**Ejercicios por completar**
A: Reproduce tal cual el fragmento del texto sobre el dopaje que empieza en "Del experimento podrá" y sigue hasta "(20.91), de 2009.", ambos incluidos.
B: Escribe la continuación del texto sobre el dopaje a partir de su última oración.

Potaje de dopaje
En los últimos meses ha reaparecido bajo diversas máscaras el apestoso cuerpo insepulto del dopaje. De una forma u otra, de vez en cuando, el deporte lo regurgita. No hace mucho se anunció la creación de los Enhanced Games (Juegos Mejorados), una idea del empresario australiano Aaron D'Souza, a plasmarse en mayo de 2026 en Las Vegas, la «ciudad del pecado». Allí y entonces, nadadores, atletas y halterófilos podrán competir dopados, barra libre, en aras de dotar al evento de una mayor «espectacularidad», sin la sujeción a reglas ni demás zarandajas éticas. Un aquelarre.
A modo de dorado anzuelo, se anuncian premios suculentos para quienes vendan su alma al diablo. Algunas estrellas de la natación, renegando de su viejo y escrupuloso mundo, ya han dado su conformidad al Maligno: Ben Proud, James Magnusson, Shane Ryan, Marius Kusch, Andrii Govorov, Josif Miladinov, Megan Romano...
Del experimento podrá la medicina extraer conclusiones interesantes, comparando los registros limpios con los sucios, calibrando los alcances de la trampa. Para empezar, en un ensayo, el griego de origen búlgaro Kristian Gkolomeev, quinto en París en los 50 metros libre (21.59), se embutió en un prohibido bañador de poliuretano rojo pasión y, con el organismo estimulado por lo que fuera, nadó esa misma prueba en 20.89, por debajo del récord de César Cielo (20.91), de 2009.

[Entradas de datos guardadas]
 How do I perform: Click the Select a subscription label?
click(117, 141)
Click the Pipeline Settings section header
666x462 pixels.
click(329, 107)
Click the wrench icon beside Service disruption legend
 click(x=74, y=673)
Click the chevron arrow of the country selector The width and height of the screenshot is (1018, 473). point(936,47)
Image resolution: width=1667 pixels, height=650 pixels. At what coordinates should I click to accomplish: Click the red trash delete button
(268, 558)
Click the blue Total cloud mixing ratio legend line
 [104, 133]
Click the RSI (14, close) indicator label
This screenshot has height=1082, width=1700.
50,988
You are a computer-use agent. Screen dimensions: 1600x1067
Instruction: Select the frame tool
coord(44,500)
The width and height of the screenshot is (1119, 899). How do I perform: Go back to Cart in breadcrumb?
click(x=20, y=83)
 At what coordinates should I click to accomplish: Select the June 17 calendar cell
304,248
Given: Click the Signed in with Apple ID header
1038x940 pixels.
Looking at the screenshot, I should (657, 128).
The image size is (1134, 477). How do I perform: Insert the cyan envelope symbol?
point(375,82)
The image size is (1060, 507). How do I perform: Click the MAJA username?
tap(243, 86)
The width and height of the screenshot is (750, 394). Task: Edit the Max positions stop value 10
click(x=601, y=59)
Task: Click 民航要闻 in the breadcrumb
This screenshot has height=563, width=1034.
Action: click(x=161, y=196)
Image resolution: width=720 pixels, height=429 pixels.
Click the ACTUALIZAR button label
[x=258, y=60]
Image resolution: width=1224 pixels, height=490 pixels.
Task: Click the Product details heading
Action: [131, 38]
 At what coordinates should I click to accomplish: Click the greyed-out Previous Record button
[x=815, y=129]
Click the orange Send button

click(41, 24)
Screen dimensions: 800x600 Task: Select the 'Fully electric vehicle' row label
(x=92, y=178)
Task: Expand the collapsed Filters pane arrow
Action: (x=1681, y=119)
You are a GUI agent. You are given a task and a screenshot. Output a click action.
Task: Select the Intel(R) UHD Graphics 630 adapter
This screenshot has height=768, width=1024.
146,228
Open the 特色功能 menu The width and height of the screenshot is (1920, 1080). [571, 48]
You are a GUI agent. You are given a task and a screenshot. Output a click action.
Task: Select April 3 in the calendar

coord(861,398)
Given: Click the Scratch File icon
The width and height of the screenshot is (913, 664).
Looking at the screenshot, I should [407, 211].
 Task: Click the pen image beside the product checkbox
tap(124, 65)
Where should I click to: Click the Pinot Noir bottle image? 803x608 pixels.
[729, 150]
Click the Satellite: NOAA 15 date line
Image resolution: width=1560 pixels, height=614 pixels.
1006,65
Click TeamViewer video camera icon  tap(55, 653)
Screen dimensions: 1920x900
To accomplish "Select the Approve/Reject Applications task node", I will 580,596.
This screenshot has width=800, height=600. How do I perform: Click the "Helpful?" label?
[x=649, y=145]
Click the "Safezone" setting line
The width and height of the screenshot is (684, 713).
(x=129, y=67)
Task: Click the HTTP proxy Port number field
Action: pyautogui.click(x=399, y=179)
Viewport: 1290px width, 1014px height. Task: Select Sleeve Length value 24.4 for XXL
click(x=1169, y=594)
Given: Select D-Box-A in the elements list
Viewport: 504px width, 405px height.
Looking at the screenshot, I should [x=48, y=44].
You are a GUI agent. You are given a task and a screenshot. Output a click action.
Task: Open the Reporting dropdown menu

**Respuestas del ejercicio**
A:
Del experimento podrá la medicina extraer conclusiones interesantes, comparando los registros limpios con los sucios, calibrando los alcances de la trampa. Para empezar, en un ensayo, el griego de origen búlgaro Kristian Gkolomeev, quinto en París en los 50 metros libre (21.59), se embutió en un prohibido bañador de poliuretano rojo pasión y, con el organismo estimulado por lo que fuera, nadó esa misma prueba en 20.89, por debajo del récord de César Cielo (20.91), de 2009.

B:
En el potaje de dopaje, el atletismo también ha tenido su cuota de indeseable protagonismo. A la ucraniana Maryna Bekh-Romanchuk, una de las mejores especialistas mundiales en longitud y triple, le han caído cuatro años por aficionarse a la testosterona. Y tres a la keniana Ruth Chepngetich, plusmarquista mundial de maratón, por amancebarse con un diurético. Por otro lado, el TAS ha desestimado el recurso de nuestro Mohamed Katir contra su sanción de cuatro años. Y también el del estadounidense-surinamés Issam Assinga, plusmarquista mundial sub-20 de los 100 metros, condenado a la misma pena.
El martes conocimos el fallecimiento del tristemente célebre Victor Conte, fundador de BALCO (Bay Area Laboratory Co-operatory), que atiborró de porquería a, entre otros, los velocistas Marion Jones, triple oro en Sidney, su pareja, Tim Montgomery, plusmarquista mundial de los 100, y Dwain Chambers.
Hace unos pocos días, los ciclistas Oier Lazkano y Antonio Carvalho han sido señalados por los anómalos valores de su pasaporte biológico.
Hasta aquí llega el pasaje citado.